What else in life is needed for happiness? I now know that the answer to that is: nothing.

But. . . I am so far behind on EVERYTHING! The year went right ahead and got started WITHOUT ME and now I'm panting - with my still-depleted store of energy - to catch up.  Already, on January 11, I'm ready to give up on 2024 and admit defeat. Maybe 2025 will be better? 

But this would be just a tad premature, don't you think? I have to find a way to give myself permission to start the new year 11 days late - or maybe, start it on Monday, the 15th, halfway through January, which feels a little less random. Or even... just ease into it? Just start doing a few of my pleasant little piddly tasks (like writing this blog post) and see what happens?

I've already developed, over the past decades, a few ways to trick myself into summoning the motivational energy that comes from new beginnings even when these beginnings don't fall on the most auspicious times of day or month or year. I fell in love with my trusty, trademark hourglass in part because the new beginning began whenever I turned it over, whether right on the dot of 5 a.m. or at 5:03 or even - heaven forbid - at 7:30. I inaugurated the practice of starting a new life on the first day of each month just so I could have that "5-4-3-2-1 Happy New Year!" energy twelve times a year. 

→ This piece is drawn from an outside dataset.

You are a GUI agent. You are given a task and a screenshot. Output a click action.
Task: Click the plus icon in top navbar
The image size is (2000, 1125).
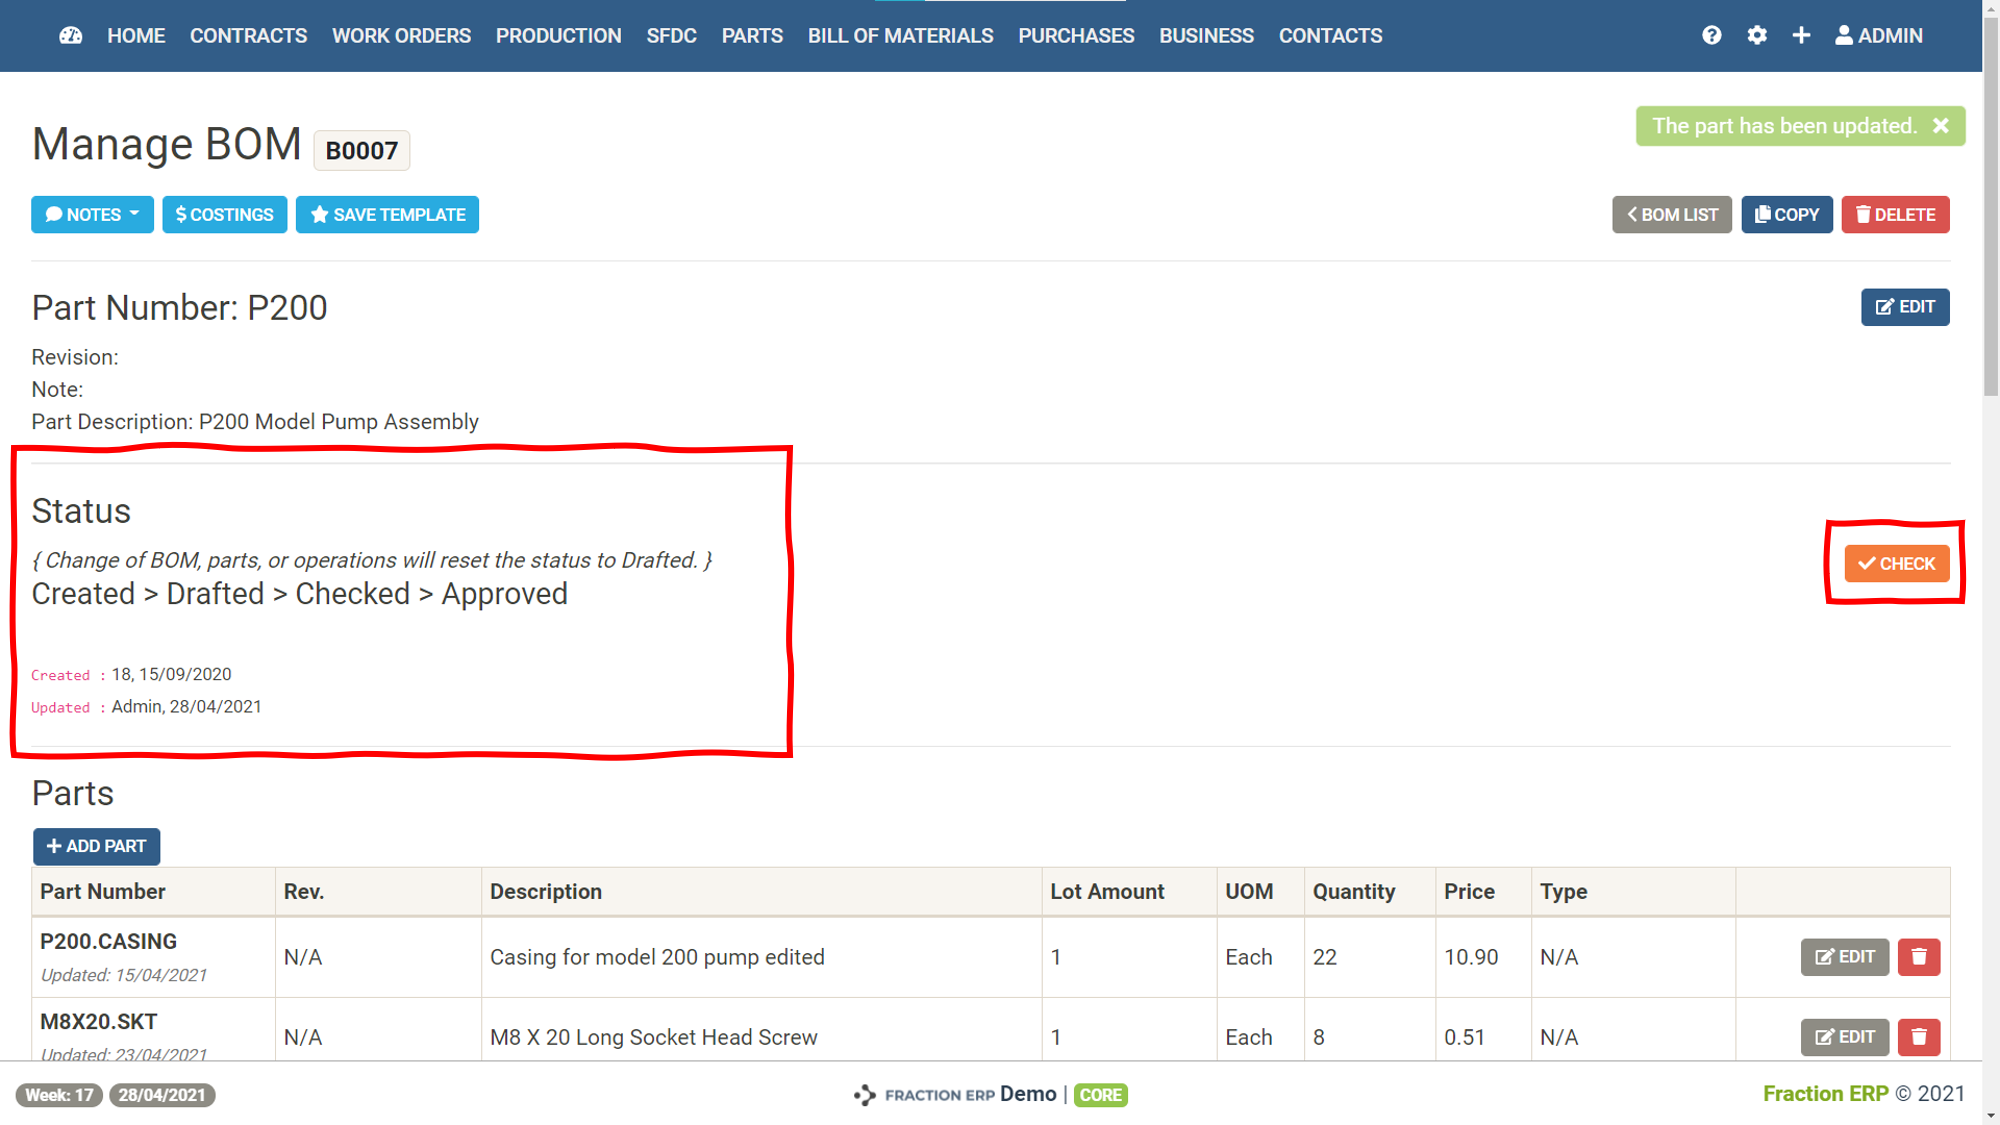click(x=1800, y=36)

The saying popular in the years of my youth - "Today is the first day of the rest of your life" - was designed just to allow us to have a new beginning WHENEVER we need one. Today can always be the first day of SOMETHING.

So: today is the first day of a life with a partially healed fractured elbow and partially restored level of functionality. I'm giving 2024 another chance.

Starting today.





Monday, January 1, 2024

Starting All Over Again in the New Year - with One Big, Unexpected Hindrance

 Happy new year!

 As you may or may not have noticed, and as I myself barely noticed, I haven't posted on this blog since May. I was too busy with my sweet new romance, and feeling discouraged about the current children's book marketplace, and trying to decide whether I would ever write another book again, and then finally falling in love with a new book idea and spending the rest of the year happily scribbling away in my upstairs writing nook on my hour a day of writing bliss.

 But now it's the new year, and I was filled with plans for starting all over again with every once-beloved activity under the sun. Blogging again! Teaching an online course for the graduate programs in children's literature at Hollins University! Working with my mentees through the Society of Children's Book Writers and Illustrators! And revising my beautiful book to share with my writing group and then with my agent and editor. I could hardly wait for the new year to begin!

 Alas, two days before Christmas, I was off to the grocery store with my two little granddaughters, and one of them was leaping and bounding with wild, uninhibited joy for the coming holidays, when she leaped and bounded so exuberantly that I tripped over her and fell hard onto the parking lot of King Soopers. “Are you okay?” a concerned stranger asked me. “No!” I wailed. Because I wasn't. He helped me up, both my grown sons were summoned, I was off to urgent care, and it turned out to be a broken elbow, with surgery now scheduled for this coming Thursday.

 What is to become of all my cherished plans? How can I type with one arm in a sling? Thank goodness it is my left elbow and not my right, but it is much harder than I realized to accomplish the tasks of daily life with only one good arm. Adjustments will need to be made. In fact, I am composing this right now, as an experiment, using the dictation feature on my laptop. Somehow this will all work out, right? So many of my friends have had similar surgeries, and they have survived. I suspect I will, too.

 At least I am writing this blog post today, just as I promised myself I would do. So I'm counting this as an auspicious start to the challenging first month of this new year.

 Wishing all of you health and happiness, and avoidance of unpleasant encounters with gravity, in 2024!